--- Data for review Enclosed Below ---
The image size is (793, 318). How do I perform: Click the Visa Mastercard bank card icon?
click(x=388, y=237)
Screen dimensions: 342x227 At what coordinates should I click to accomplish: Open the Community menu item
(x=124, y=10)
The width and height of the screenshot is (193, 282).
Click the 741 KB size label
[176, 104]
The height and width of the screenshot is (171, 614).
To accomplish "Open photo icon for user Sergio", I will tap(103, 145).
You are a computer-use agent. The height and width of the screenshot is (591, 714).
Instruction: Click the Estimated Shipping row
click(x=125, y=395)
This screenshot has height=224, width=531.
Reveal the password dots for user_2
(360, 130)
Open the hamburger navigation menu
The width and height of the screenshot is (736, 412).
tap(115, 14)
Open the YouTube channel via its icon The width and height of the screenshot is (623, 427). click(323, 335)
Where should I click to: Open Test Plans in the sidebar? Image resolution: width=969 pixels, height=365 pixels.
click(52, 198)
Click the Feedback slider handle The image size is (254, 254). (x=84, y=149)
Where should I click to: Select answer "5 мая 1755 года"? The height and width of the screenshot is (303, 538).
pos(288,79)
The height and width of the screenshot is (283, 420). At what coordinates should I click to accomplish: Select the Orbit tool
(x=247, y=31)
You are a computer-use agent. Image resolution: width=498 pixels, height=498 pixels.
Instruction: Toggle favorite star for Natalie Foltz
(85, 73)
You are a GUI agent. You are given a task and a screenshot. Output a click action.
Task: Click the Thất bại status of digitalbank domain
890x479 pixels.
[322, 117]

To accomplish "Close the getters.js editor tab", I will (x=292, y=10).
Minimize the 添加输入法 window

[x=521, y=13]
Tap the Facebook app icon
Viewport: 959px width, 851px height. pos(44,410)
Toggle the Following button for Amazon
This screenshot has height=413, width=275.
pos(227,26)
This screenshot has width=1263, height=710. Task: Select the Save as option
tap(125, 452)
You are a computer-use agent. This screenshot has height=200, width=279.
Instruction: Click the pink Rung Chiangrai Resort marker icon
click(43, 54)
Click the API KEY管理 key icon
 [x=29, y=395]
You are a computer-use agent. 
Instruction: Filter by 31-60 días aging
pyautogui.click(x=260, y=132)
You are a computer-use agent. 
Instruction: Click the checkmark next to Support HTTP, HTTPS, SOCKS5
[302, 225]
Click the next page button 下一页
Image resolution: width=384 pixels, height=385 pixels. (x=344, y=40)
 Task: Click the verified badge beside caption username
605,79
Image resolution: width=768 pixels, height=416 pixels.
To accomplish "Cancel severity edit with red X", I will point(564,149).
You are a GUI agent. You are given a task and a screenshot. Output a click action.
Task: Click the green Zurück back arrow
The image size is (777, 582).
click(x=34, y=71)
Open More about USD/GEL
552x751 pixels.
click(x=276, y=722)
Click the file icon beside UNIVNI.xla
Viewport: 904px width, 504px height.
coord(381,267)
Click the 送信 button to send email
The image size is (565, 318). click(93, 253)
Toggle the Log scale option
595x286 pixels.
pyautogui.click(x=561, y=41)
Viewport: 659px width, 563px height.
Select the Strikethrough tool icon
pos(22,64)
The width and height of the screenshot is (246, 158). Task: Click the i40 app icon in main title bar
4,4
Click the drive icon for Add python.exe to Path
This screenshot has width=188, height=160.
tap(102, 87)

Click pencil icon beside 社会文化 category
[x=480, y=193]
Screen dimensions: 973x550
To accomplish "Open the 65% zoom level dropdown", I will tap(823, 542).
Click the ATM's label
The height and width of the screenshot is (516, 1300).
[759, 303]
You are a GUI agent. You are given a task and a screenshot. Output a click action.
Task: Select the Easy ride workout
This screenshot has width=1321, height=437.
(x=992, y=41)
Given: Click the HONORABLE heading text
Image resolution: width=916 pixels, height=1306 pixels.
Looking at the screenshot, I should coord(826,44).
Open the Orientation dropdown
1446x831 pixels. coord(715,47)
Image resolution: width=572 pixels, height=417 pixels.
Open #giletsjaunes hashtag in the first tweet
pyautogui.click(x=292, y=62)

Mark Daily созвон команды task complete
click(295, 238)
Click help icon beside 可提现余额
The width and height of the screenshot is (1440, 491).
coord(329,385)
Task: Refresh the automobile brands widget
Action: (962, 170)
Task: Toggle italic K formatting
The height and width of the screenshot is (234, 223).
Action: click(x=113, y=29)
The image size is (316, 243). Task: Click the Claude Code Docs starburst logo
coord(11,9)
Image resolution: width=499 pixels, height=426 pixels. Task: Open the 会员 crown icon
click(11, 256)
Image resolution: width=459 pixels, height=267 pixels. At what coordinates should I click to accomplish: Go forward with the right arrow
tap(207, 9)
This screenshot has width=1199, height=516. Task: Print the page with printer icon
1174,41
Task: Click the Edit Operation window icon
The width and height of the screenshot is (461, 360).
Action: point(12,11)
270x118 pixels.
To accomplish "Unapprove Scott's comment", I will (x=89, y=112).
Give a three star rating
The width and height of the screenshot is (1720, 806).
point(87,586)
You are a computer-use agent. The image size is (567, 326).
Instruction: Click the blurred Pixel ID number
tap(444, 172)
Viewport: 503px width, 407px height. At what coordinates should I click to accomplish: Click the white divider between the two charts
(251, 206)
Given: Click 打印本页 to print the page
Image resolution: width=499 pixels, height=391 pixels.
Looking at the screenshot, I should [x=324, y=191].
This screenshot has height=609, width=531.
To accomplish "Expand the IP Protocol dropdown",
--- End of Enclosed Data for review ---
To do — Would you write out the full listing exactly as given?

Response box —
The image size is (793, 318). How do I perform: Click the Visa Mastercard bank card icon?
click(x=388, y=237)
Screen dimensions: 342x227 At what coordinates should I click to accomplish: Open the Community menu item
(x=124, y=10)
The width and height of the screenshot is (193, 282).
Click the 741 KB size label
[176, 104]
The height and width of the screenshot is (171, 614).
To accomplish "Open photo icon for user Sergio", I will tap(103, 145).
You are a computer-use agent. The height and width of the screenshot is (591, 714).
Instruction: Click the Estimated Shipping row
click(x=125, y=395)
This screenshot has height=224, width=531.
Reveal the password dots for user_2
(360, 130)
Open the hamburger navigation menu
The width and height of the screenshot is (736, 412).
tap(115, 14)
Open the YouTube channel via its icon The width and height of the screenshot is (623, 427). click(323, 335)
Where should I click to: Open Test Plans in the sidebar? Image resolution: width=969 pixels, height=365 pixels.
click(52, 198)
Click the Feedback slider handle The image size is (254, 254). (x=84, y=149)
Where should I click to: Select answer "5 мая 1755 года"? The height and width of the screenshot is (303, 538).
pos(288,79)
The height and width of the screenshot is (283, 420). At what coordinates should I click to accomplish: Select the Orbit tool
(x=247, y=31)
You are a computer-use agent. Image resolution: width=498 pixels, height=498 pixels.
Instruction: Toggle favorite star for Natalie Foltz
(85, 73)
You are a GUI agent. You are given a task and a screenshot. Output a click action.
Task: Click the Thất bại status of digitalbank domain
890x479 pixels.
[322, 117]

To accomplish "Close the getters.js editor tab", I will (x=292, y=10).
Minimize the 添加输入法 window

[x=521, y=13]
Tap the Facebook app icon
Viewport: 959px width, 851px height. pos(44,410)
Toggle the Following button for Amazon
This screenshot has height=413, width=275.
pos(227,26)
This screenshot has width=1263, height=710. Task: Select the Save as option
tap(125, 452)
You are a computer-use agent. This screenshot has height=200, width=279.
Instruction: Click the pink Rung Chiangrai Resort marker icon
click(43, 54)
Click the API KEY管理 key icon
 [x=29, y=395]
You are a computer-use agent. 
Instruction: Filter by 31-60 días aging
pyautogui.click(x=260, y=132)
You are a computer-use agent. 
Instruction: Click the checkmark next to Support HTTP, HTTPS, SOCKS5
[302, 225]
Click the next page button 下一页
Image resolution: width=384 pixels, height=385 pixels. (x=344, y=40)
 Task: Click the verified badge beside caption username
605,79
Image resolution: width=768 pixels, height=416 pixels.
To accomplish "Cancel severity edit with red X", I will point(564,149).
You are a GUI agent. You are given a task and a screenshot. Output a click action.
Task: Click the green Zurück back arrow
The image size is (777, 582).
click(x=34, y=71)
Open More about USD/GEL
552x751 pixels.
click(x=276, y=722)
Click the file icon beside UNIVNI.xla
Viewport: 904px width, 504px height.
coord(381,267)
Click the 送信 button to send email
The image size is (565, 318). click(93, 253)
Toggle the Log scale option
595x286 pixels.
pyautogui.click(x=561, y=41)
Viewport: 659px width, 563px height.
Select the Strikethrough tool icon
pos(22,64)
The width and height of the screenshot is (246, 158). Task: Click the i40 app icon in main title bar
4,4
Click the drive icon for Add python.exe to Path
This screenshot has width=188, height=160.
tap(102, 87)

Click pencil icon beside 社会文化 category
[x=480, y=193]
Screen dimensions: 973x550
To accomplish "Open the 65% zoom level dropdown", I will tap(823, 542).
Click the ATM's label
The height and width of the screenshot is (516, 1300).
[759, 303]
You are a GUI agent. You are given a task and a screenshot. Output a click action.
Task: Select the Easy ride workout
This screenshot has width=1321, height=437.
(x=992, y=41)
Given: Click the HONORABLE heading text
Image resolution: width=916 pixels, height=1306 pixels.
Looking at the screenshot, I should coord(826,44).
Open the Orientation dropdown
1446x831 pixels. coord(715,47)
Image resolution: width=572 pixels, height=417 pixels.
Open #giletsjaunes hashtag in the first tweet
pyautogui.click(x=292, y=62)

Mark Daily созвон команды task complete
click(295, 238)
Click help icon beside 可提现余额
The width and height of the screenshot is (1440, 491).
coord(329,385)
Task: Refresh the automobile brands widget
Action: (962, 170)
Task: Toggle italic K formatting
The height and width of the screenshot is (234, 223).
Action: click(x=113, y=29)
The image size is (316, 243). Task: Click the Claude Code Docs starburst logo
coord(11,9)
Image resolution: width=499 pixels, height=426 pixels. Task: Open the 会员 crown icon
click(11, 256)
Image resolution: width=459 pixels, height=267 pixels. At what coordinates should I click to accomplish: Go forward with the right arrow
tap(207, 9)
This screenshot has width=1199, height=516. Task: Print the page with printer icon
1174,41
Task: Click the Edit Operation window icon
The width and height of the screenshot is (461, 360).
Action: point(12,11)
270x118 pixels.
To accomplish "Unapprove Scott's comment", I will (x=89, y=112).
Give a three star rating
The width and height of the screenshot is (1720, 806).
point(87,586)
You are a computer-use agent. The image size is (567, 326).
Instruction: Click the blurred Pixel ID number
tap(444, 172)
Viewport: 503px width, 407px height. At what coordinates should I click to accomplish: Click the white divider between the two charts
(251, 206)
Given: Click 打印本页 to print the page
Image resolution: width=499 pixels, height=391 pixels.
Looking at the screenshot, I should [x=324, y=191].
This screenshot has height=609, width=531.
To accomplish "Expand the IP Protocol dropdown",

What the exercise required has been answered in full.